----- INFORMATION GIVEN

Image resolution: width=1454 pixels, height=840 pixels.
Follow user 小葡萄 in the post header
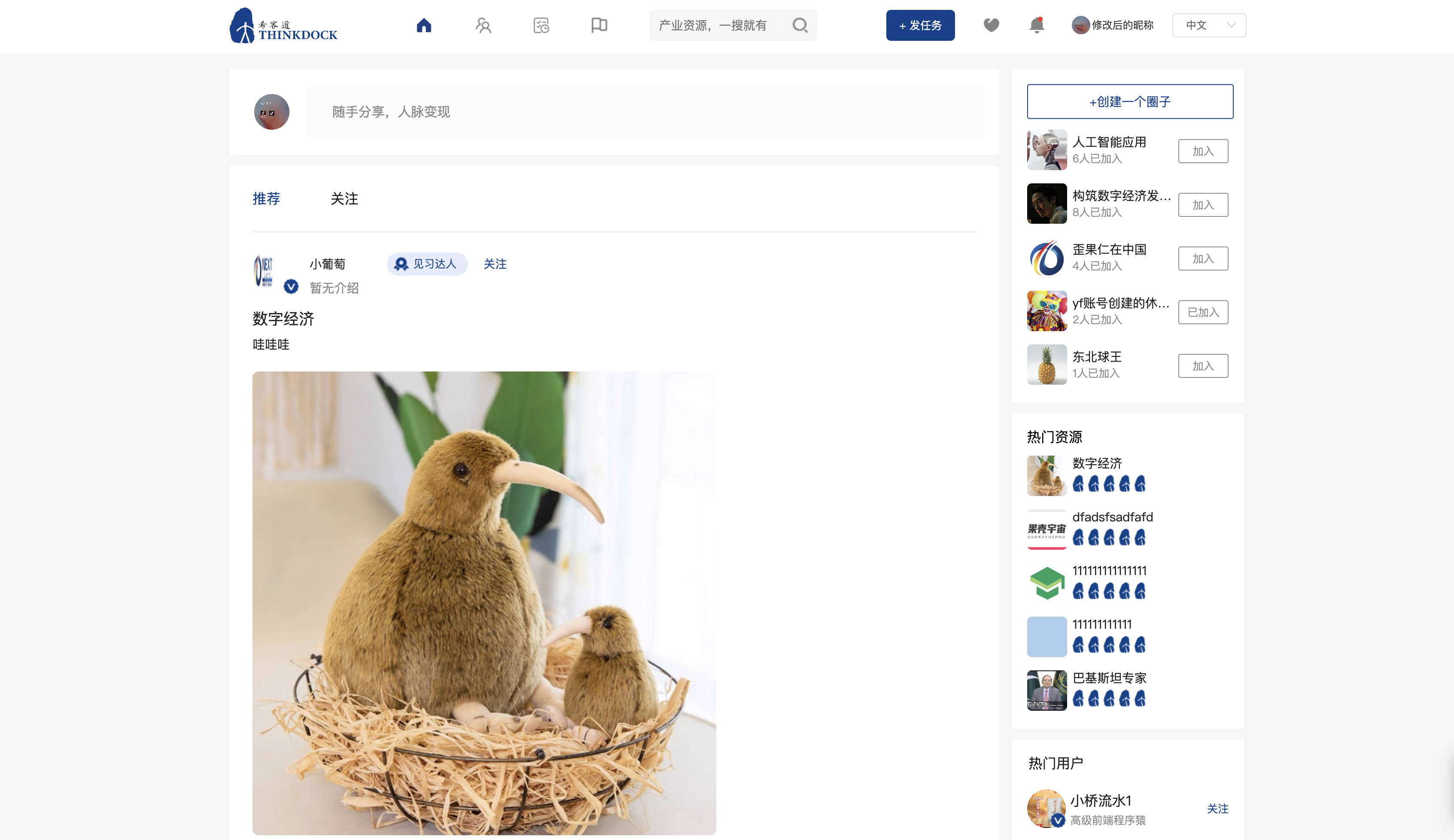coord(494,264)
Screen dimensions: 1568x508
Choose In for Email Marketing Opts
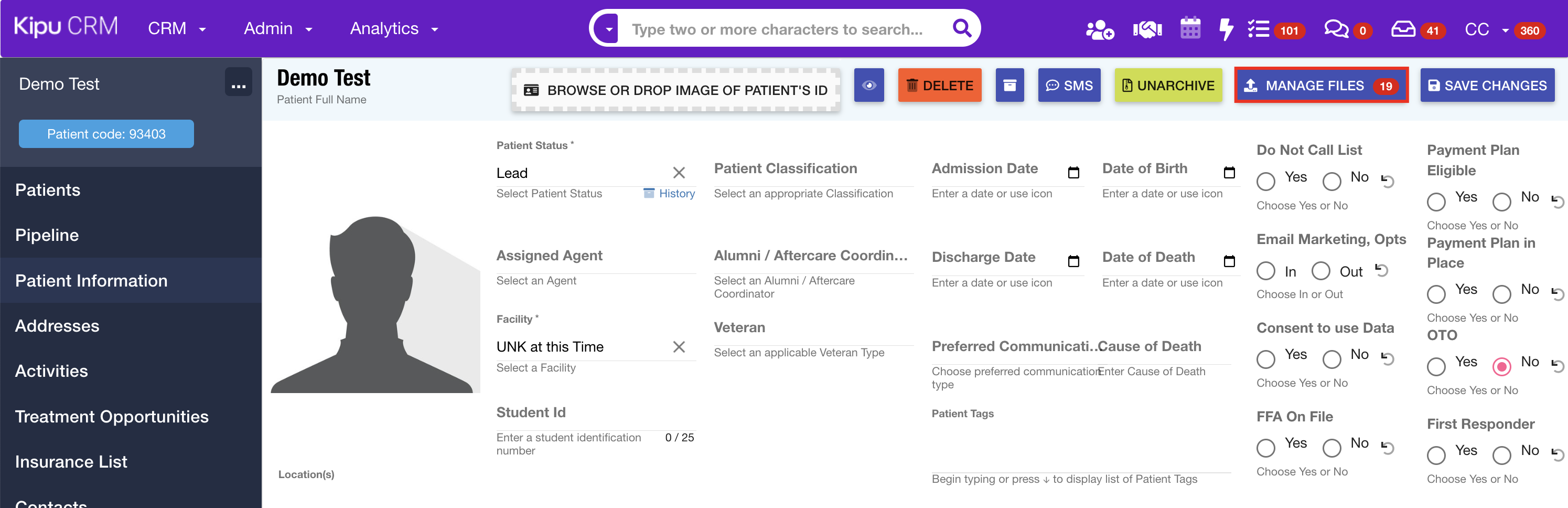click(x=1266, y=270)
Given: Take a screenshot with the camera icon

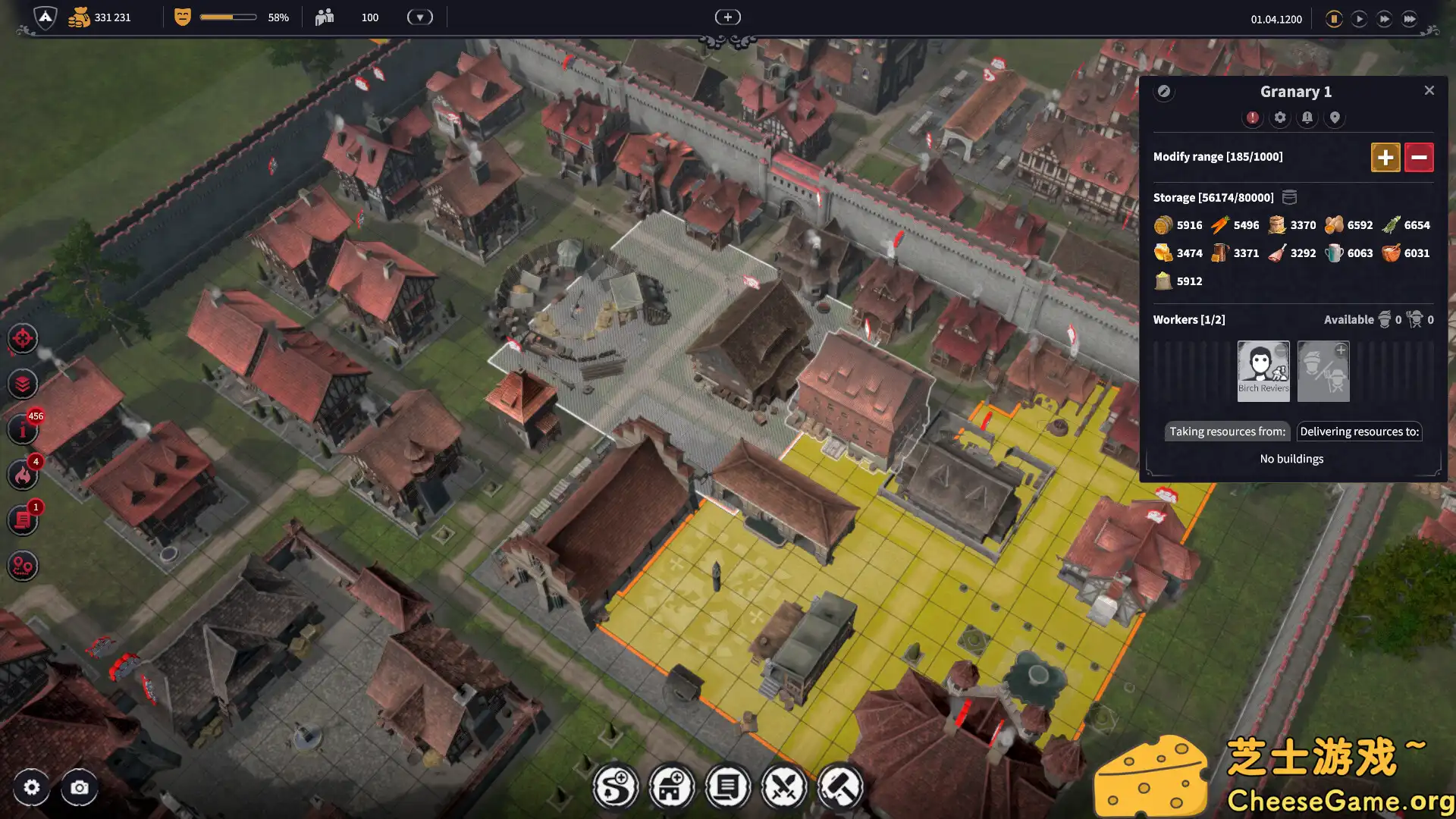Looking at the screenshot, I should point(79,788).
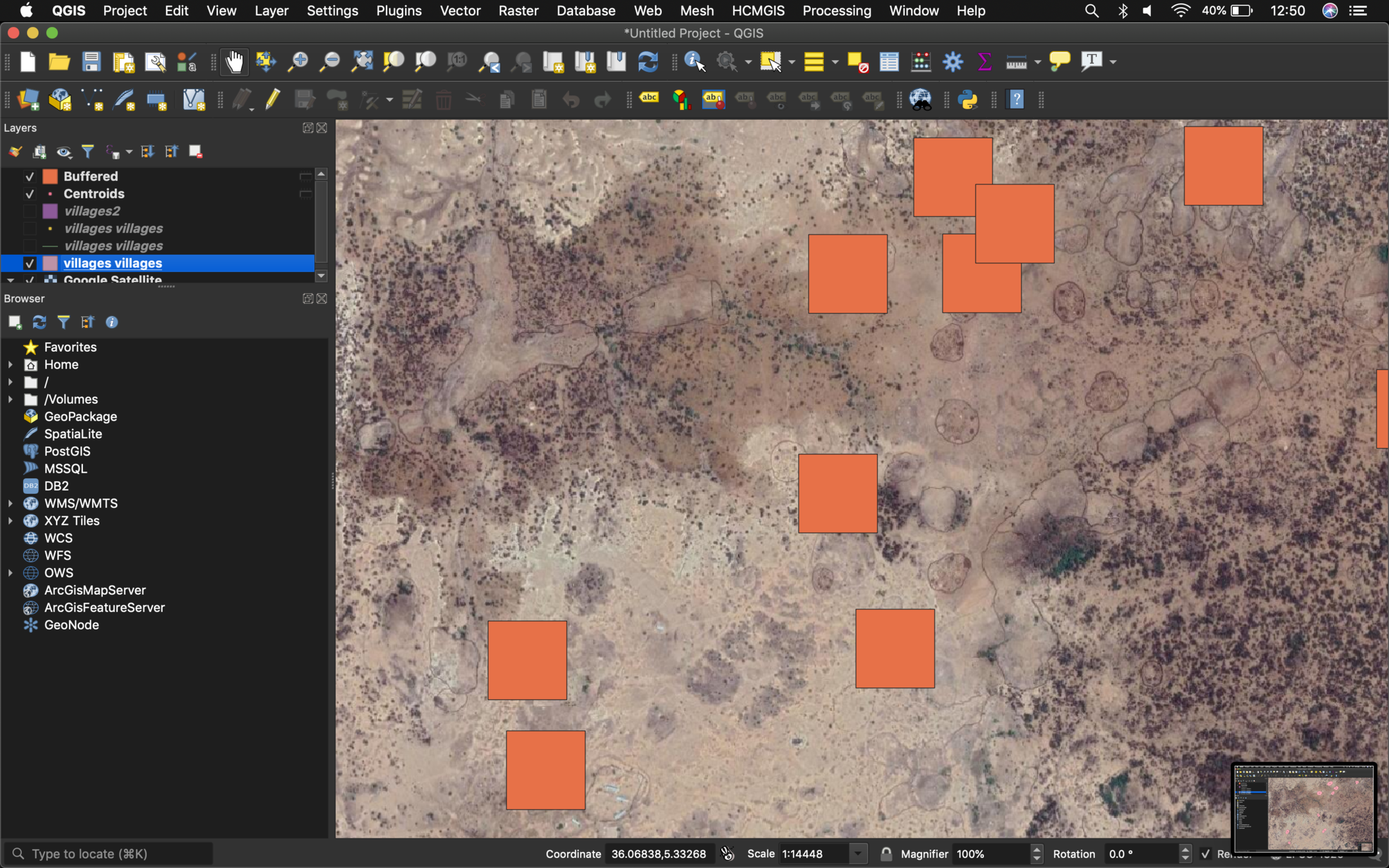The height and width of the screenshot is (868, 1389).
Task: Select GeoPackage in the Browser panel
Action: pyautogui.click(x=80, y=417)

----------

Set every record down verbatim. No pictures belong in the copy.

THE COMPLETED TASK
Image resolution: width=1454 pixels, height=840 pixels.
Follow user 小葡萄 in the post header
coord(494,264)
Screen dimensions: 1568x508
Choose In for Email Marketing Opts
click(x=1266, y=270)
Given: Take a screenshot with the camera icon

Looking at the screenshot, I should point(79,788).
The height and width of the screenshot is (868, 1389).
Task: Select GeoPackage in the Browser panel
Action: pyautogui.click(x=80, y=417)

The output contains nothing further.